The Permeability of Heterocysts to the Gases Nitrogen and Oxygen

Heterocysts of the cyanobacterium Anabaena flos-aquae retain gas vacuoles for several days after differentiation. It is demonstrated that the rate of gas diffusion into a heterocyst that is near an overlying gas phase can be determined approximately from observations on the rate of gas pressure rise required to collapse 50% of its gas vacuoles. The mean permeability coefficient (α ) of heterocysts to O₂ and N₂ was found to be 0.3 s^-1. From this it was calculated that the average permeability (kappa ) of the heterocyst surface layer is about 0.4 μ m s^-1 (within a factor of 2).

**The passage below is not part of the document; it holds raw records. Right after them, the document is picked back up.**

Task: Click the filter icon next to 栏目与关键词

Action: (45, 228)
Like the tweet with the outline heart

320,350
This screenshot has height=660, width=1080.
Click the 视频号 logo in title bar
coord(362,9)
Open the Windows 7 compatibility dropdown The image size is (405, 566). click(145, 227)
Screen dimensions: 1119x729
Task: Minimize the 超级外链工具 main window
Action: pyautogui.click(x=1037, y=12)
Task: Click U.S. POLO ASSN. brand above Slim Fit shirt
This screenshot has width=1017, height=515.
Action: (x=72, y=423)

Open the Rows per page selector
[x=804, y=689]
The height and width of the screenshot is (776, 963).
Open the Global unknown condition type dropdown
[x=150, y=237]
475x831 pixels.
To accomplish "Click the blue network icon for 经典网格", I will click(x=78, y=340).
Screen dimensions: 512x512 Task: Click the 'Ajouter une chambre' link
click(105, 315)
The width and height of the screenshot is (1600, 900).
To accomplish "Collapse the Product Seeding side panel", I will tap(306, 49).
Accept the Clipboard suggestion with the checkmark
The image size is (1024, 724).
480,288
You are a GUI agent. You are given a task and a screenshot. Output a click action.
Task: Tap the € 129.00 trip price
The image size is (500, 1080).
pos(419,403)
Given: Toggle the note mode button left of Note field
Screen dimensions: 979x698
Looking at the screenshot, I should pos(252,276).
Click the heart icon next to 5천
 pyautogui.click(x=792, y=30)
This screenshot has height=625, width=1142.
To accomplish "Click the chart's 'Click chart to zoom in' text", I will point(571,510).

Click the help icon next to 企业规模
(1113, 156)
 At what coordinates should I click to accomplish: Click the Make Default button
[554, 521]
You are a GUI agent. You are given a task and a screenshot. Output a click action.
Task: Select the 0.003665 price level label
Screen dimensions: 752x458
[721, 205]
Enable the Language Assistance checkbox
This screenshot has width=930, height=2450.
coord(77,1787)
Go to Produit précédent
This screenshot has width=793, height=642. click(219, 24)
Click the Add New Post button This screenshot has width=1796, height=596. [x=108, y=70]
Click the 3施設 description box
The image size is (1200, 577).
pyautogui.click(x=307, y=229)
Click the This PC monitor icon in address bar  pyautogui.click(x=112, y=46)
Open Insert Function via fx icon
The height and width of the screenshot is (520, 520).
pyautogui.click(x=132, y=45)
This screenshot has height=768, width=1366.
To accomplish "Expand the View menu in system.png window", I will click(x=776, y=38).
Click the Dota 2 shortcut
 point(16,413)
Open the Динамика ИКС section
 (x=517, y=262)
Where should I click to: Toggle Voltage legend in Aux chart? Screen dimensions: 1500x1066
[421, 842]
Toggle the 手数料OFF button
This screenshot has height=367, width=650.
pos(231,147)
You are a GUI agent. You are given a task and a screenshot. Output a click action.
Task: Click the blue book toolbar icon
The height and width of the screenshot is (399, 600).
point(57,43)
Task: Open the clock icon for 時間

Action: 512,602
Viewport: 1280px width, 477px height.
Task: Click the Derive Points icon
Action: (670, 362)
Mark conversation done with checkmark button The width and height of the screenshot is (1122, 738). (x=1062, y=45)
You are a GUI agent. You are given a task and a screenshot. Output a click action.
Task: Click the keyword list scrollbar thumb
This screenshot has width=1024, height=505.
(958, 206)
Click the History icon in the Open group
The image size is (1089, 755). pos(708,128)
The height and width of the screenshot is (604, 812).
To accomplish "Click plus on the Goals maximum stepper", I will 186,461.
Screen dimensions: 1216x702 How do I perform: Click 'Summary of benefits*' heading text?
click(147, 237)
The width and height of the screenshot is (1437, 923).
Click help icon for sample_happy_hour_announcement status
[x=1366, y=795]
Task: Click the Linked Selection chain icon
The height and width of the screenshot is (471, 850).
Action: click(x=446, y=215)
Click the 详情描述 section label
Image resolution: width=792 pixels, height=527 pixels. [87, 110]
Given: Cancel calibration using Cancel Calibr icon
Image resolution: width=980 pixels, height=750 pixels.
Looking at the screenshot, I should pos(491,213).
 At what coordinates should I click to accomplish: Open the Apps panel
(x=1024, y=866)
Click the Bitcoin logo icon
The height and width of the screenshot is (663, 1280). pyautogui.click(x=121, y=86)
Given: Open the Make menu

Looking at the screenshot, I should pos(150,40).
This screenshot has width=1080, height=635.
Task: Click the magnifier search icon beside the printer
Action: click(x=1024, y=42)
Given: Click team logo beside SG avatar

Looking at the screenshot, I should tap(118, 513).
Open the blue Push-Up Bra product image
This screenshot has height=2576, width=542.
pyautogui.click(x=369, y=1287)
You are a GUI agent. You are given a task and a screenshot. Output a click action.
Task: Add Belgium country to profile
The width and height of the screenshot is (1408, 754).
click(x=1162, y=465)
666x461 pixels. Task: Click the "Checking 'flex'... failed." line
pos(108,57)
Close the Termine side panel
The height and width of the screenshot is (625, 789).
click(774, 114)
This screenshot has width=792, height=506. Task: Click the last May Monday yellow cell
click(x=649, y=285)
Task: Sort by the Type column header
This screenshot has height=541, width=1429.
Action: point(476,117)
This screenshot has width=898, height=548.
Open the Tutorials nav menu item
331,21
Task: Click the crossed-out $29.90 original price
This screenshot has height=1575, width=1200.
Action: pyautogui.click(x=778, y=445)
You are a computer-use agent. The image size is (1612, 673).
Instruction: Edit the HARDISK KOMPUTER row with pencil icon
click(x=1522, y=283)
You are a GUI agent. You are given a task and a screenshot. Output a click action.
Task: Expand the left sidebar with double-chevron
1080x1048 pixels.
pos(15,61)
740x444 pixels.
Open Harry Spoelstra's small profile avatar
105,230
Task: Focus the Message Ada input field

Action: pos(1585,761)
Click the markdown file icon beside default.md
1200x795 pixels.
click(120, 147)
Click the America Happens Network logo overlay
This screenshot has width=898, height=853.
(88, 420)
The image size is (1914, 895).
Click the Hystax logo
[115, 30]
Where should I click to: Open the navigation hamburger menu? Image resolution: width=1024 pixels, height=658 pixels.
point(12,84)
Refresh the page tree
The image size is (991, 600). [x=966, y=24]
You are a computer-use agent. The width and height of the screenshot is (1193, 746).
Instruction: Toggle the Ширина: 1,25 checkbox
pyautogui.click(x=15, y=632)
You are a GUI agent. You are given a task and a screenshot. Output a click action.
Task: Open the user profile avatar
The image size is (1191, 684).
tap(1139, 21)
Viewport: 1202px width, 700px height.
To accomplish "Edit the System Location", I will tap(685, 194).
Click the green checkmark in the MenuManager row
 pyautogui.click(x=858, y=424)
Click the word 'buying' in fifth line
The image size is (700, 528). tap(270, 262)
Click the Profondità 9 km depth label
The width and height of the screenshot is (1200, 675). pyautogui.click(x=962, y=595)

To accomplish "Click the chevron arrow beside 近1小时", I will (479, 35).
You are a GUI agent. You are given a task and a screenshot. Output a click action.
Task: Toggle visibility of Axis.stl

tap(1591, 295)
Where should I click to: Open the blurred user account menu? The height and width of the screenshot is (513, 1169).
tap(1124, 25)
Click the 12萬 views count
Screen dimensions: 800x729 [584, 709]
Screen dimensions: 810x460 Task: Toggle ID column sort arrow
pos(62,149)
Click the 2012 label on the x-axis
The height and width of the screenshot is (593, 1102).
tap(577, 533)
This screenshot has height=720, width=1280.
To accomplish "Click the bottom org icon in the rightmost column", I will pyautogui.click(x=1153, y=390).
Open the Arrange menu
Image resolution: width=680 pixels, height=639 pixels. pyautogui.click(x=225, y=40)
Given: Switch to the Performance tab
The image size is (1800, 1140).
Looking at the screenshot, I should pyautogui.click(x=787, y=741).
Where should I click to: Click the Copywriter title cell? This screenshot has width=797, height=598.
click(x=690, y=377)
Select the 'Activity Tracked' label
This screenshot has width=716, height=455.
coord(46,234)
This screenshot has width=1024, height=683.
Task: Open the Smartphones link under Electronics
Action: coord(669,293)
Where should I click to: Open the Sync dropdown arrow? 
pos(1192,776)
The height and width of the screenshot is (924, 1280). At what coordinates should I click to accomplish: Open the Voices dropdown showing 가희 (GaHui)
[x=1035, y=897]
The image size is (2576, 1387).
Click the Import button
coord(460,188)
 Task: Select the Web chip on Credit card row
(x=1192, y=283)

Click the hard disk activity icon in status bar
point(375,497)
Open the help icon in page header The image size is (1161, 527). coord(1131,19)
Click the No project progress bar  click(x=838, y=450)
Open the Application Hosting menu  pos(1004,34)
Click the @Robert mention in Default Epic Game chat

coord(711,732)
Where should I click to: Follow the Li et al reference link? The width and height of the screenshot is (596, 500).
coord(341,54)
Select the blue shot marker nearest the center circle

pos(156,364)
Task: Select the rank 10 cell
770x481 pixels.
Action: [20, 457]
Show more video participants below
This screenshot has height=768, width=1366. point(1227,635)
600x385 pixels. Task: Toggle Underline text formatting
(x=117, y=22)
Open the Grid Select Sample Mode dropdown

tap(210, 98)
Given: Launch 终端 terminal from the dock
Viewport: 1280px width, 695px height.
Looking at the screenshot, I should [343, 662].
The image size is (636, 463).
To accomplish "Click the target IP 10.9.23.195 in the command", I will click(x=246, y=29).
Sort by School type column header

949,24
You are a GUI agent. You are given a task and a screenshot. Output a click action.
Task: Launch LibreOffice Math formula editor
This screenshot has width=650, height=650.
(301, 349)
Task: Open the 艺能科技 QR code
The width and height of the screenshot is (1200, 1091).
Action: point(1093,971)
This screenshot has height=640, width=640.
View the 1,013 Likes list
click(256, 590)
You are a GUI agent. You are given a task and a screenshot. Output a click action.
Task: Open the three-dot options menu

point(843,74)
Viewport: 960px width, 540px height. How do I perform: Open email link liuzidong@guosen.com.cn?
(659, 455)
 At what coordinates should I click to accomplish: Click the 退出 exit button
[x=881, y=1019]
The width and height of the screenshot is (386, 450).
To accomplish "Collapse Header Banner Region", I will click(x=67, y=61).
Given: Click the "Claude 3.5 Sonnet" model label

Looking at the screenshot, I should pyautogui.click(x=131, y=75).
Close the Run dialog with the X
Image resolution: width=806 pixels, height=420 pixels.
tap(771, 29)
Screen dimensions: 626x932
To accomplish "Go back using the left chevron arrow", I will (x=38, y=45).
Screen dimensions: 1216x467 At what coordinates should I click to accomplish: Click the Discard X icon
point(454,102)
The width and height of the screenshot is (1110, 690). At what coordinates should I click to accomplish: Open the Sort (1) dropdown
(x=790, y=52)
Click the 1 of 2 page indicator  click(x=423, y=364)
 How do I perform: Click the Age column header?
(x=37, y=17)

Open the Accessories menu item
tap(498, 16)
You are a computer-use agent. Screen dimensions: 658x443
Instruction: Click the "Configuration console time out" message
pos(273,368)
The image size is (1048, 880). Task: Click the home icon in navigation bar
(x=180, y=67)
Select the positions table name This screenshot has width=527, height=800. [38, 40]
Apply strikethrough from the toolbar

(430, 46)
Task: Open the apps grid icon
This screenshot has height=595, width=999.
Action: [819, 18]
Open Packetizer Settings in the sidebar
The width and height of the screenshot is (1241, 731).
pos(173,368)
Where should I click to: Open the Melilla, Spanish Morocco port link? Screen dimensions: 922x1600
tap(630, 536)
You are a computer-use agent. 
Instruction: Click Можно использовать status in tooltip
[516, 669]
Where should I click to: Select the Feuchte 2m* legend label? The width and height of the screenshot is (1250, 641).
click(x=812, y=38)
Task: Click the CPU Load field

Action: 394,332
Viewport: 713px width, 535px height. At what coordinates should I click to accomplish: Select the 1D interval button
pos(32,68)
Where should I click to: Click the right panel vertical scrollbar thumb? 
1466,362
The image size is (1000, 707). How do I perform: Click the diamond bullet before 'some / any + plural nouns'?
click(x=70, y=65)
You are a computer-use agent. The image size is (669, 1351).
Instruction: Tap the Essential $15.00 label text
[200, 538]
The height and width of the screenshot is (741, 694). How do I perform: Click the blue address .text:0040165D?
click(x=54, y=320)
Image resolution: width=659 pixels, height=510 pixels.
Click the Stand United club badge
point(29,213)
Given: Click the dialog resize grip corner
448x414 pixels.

This is probably within the range that could be provided by a few layers of the 26-C glycolipids in the heterocyst envelope. It is likely, but not proven, that the main route for gas diffusion is through the envelope rather than through the terminal pores of the heterocyst. From measurements of cell nitrogen content (2.7 pg), doubling time (3 days) and heterocyst: vegetative cell ratio (1:24) it was calculated that the average heterocyst fixed 5.9 × 10^-18 mol N₂ s^-1; this must equal the diffusion rate of N₂ into the heterocyst. This rate would be sustained by a concentration of N₂ inside the average heterocyst that was 22% below the outside air-saturated concentration. The maximum N₂ fixation rate allowed by the estimated permeability coefficient would be 2.7 × 10^-17 mol s^-1 per heterocyst, slightly greater than the maximum calculated N₂ fixation rate. The observed permeability coefficient is low enough for the oxygen concentration in the heterocyst to be maintained close to zero by the probable rate of respiration, providing an anaerobic environment for nitrogenase. The rate of O₂ diffusion will limit the N₂-fixation rate in the dark by limiting the rate at which ATP is supplied by oxidative phosphorylation.